Yes this asking is very common.
On our online community we are looking for adding the GM badges to the GM game description. It will be more usefull than in the global GM forum sign.
For some reason most of the badges are not displaying for me. Is there a way I could get a list of all the badges & their meaning, as well as some JPGs of the individual badges to use as needed?
Just found this (about two years late ...) via ST Wild on Roleplaying.
I actually wanted to say that I agree with Timeshadow, who said that this sort of thing was "counter productive, vain, and subjective."
For "vain", I understand that there is no "I rock" icon, but you observe yourself that many of these are positive qualities so for example "scary" can be taken to mean "I rock at running scary games" (certainly I don't think anybody would use it to mean "I try to run scary games but am aware that I often fail").
As for Timeshadow's other two points, the second flows from the first: In my experience the way people *describe their own* games is very unhelpful because people have very different ideas about what different terms mean. "Combat intensive" is a good example here, one GM might say "my games are really combat intensive, we don't usually go more than two or three sessions without a fight" while another might say "my games are really combat light, in two out of three of our sessions there isn't any combat at all".
Hmm.

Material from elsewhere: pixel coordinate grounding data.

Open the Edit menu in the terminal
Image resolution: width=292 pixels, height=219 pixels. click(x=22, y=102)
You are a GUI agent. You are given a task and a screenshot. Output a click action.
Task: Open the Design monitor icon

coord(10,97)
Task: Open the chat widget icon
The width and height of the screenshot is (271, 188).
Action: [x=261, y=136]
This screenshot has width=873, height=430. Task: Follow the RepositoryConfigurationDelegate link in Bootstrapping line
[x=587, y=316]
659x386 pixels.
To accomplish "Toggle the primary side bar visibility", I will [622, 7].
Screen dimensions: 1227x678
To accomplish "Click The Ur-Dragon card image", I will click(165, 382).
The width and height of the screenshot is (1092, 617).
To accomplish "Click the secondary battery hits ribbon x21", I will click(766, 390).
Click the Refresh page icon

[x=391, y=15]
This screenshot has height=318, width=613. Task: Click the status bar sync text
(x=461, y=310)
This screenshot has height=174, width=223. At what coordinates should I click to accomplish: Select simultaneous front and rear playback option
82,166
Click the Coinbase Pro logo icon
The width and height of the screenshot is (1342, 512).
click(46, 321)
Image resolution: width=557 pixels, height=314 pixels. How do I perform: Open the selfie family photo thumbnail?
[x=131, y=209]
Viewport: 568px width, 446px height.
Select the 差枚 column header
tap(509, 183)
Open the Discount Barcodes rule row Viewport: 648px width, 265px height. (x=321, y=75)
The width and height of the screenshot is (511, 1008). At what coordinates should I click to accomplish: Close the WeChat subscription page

Something happened to the images -- I need to fix that.
@Dan H Timeshadows and I had a few different conversations about this. At it's root is the philosophy of the DM and "rule zero" where they can disregard any or all of the rules in order to make the game/story unfold in a pleasing way. By using badges like this she was concerned it might scare people off who were looking for an assurance of by the books and dice rolls in the open.
I take it that was before the "die rolls in the open" icon was added?
For what it's worth I think the icons that are most useful here are the ones that are relatively unambiguous (like "by the book" and "die rolls in the open") whereas I do worry that ones like "scary" and "safe" might create false expectations (particularly "Safe" since it could mean "Your character won't get killed" or "I will make a serious effort not to expose you to triggering scenarios" - which are two *very* different things).
Stuart,
Had this bookmarked for a campaign I was planning to start. Anyway you can get the images back soon? Thank you!